Text to read:
We sat down with up & coming bass music producer David Martenson, AKA Vudvuzela to find out his tips on making bass music. Vudvuzela has a very unique and exciting sound so we were happy to be able to speak to him and learn his crazy music making ways.

Hey David, how are you doing? How would you explain your music?

Pretty good thanks. My music is quirky, uplifting & a bit crazy. Some weird form of bass music with a lot of colors and different elements.

How long have you been making music?

All my life in different bands, playing drums & guitar in metal bands during my teenage years and still kind of ongoing, but I started making weird electronic hip hop and a bit of DnB back in middle school. I made two really bad albums.

Does playing the drums help you program beats?

Definitely! I dunno how people who don’t play drums can program some of the more complex rhythms. To me it comes naturally where to put things coz I can imagine myself playing them.

Your music has been said to have a lot of complextro influences. What exactly is complextro?

Advanced sounding music, with roots in house/electro-house. Fast cutting between many different sounds to keep the listeners exciting.

I also love the neurohop sound. The first time I heard something like that it was called 100 BPM dubstep, and the music was by Koan Sound. They blew my mind and they’re the reason I’m taking electronic music so seriously now.

You released your Zombi EP on Adapted Records in 2012, can you tell our audience about it?

Yeah, I basically made a track which I thought was pretty original so I sent it to a couple of labels and Corey from Adapted came back to me quickly and said he wanted to release it. I was really motivated by that so I quickly got to work on 2 more tracks, sent those to him and asked if he’d want to release the three tracks as an EP.

Do you have a favorite song on the EP?

Yeah, the track called ‘Silly’. I like the bass in it. But I feel like I can still improve my mixdown skills. They’re getting better though.

I thought your mixes sound really clean??

Thanks! I’m making progress but mixdowns are always hard.

Any other releases planned soon?

I have 2 songs ready for a new EP, and working more on remixes. They’re fun and a different way of producing – you get to be creative in different ways.

What kind of music do you like to remix?

Anything with vocals. Remixing instrumentals is more difficult. I recently remixed Higher Ground by Scottish & Canadian duo TNGHT (“Tonight”), which I released as a bootleg. You can hear it on my Soundcloud page.

What were the toughest challenges in your first year or two of making EDM?

Raw data:
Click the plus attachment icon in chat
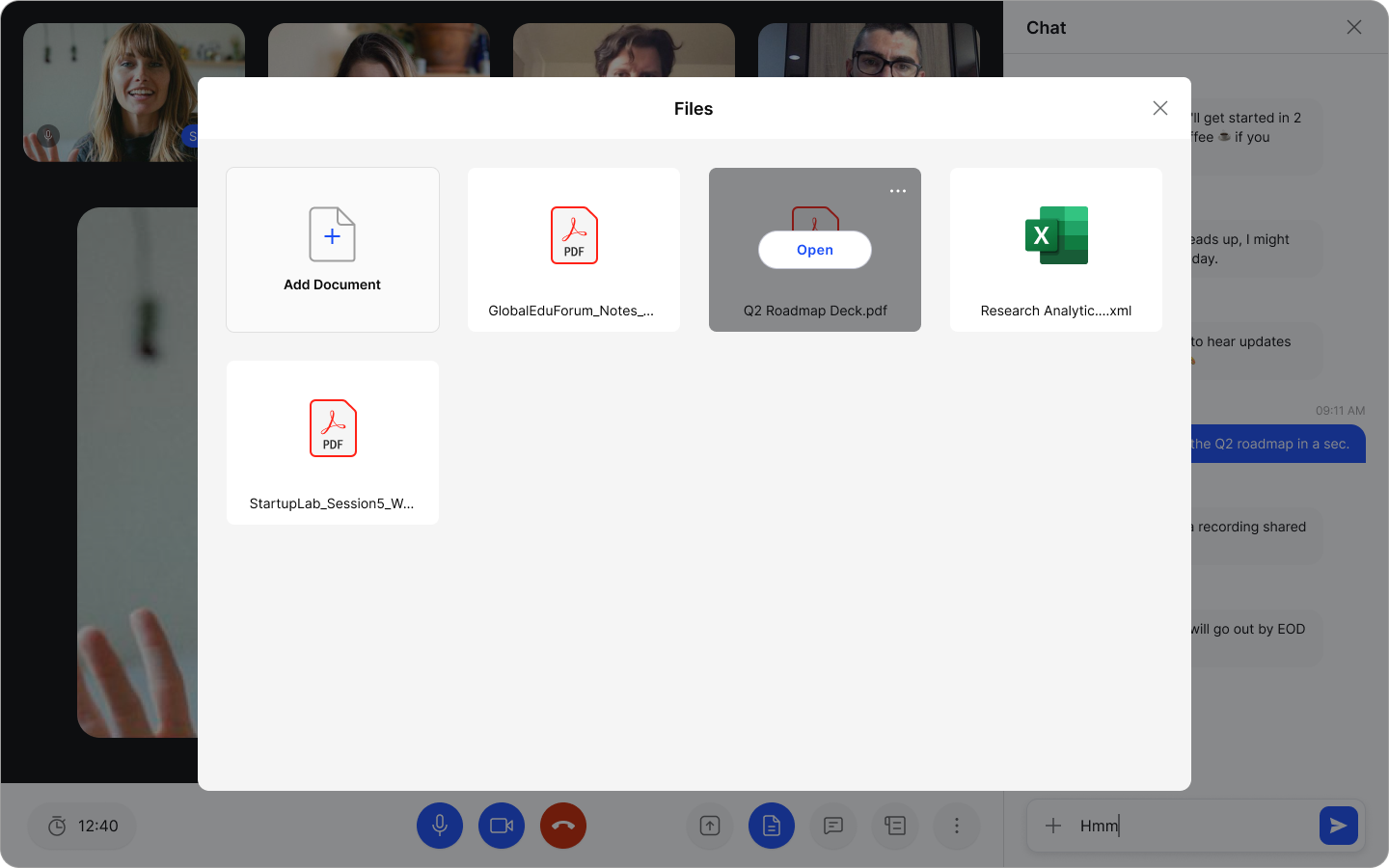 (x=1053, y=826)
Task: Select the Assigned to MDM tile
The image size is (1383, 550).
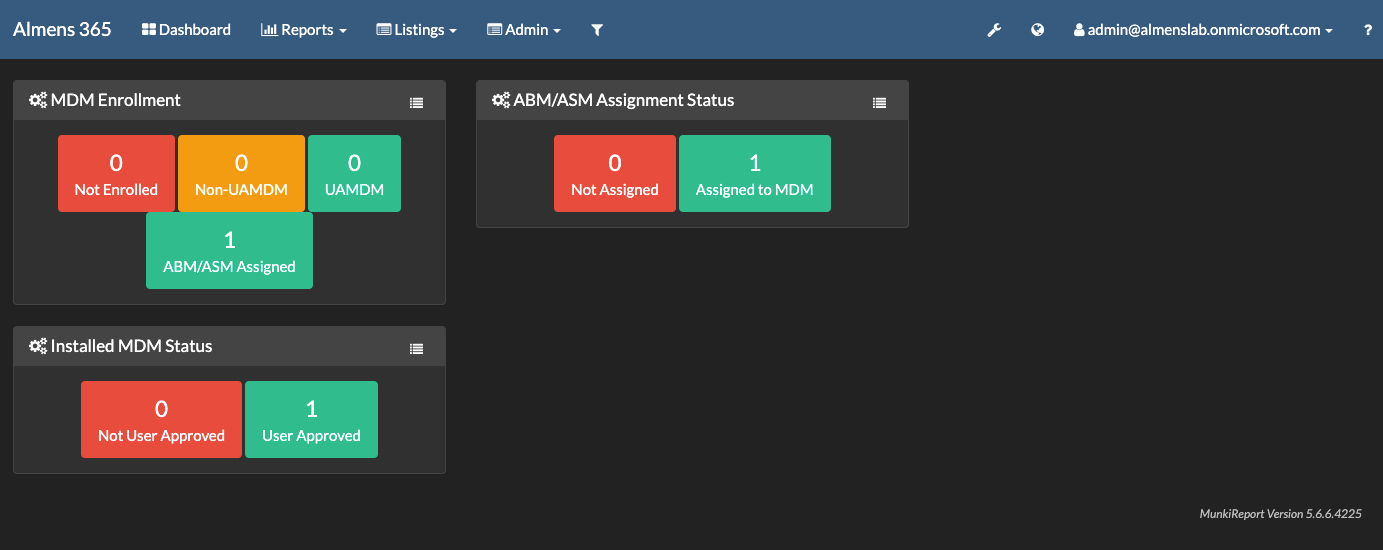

Instructions:
1. Reproduce the part of the Vudvuzela interview starting with "You released your" and going on through "sound really clean??".
2. According to the Vudvuzela interview, which label released the Zombi EP in 2012?

Solutions per task:
1.
You released your Zombi EP on Adapted Records in 2012, can you tell our audience about it?

Yeah, I basically made a track which I thought was pretty original so I sent it to a couple of labels and Corey from Adapted came back to me quickly and said he wanted to release it. I was really motivated by that so I quickly got to work on 2 more tracks, sent those to him and asked if he’d want to release the three tracks as an EP.

Do you have a favorite song on the EP?

Yeah, the track called ‘Silly’. I like the bass in it. But I feel like I can still improve my mixdown skills. They’re getting better though.

I thought your mixes sound really clean??

2. Adapted Records.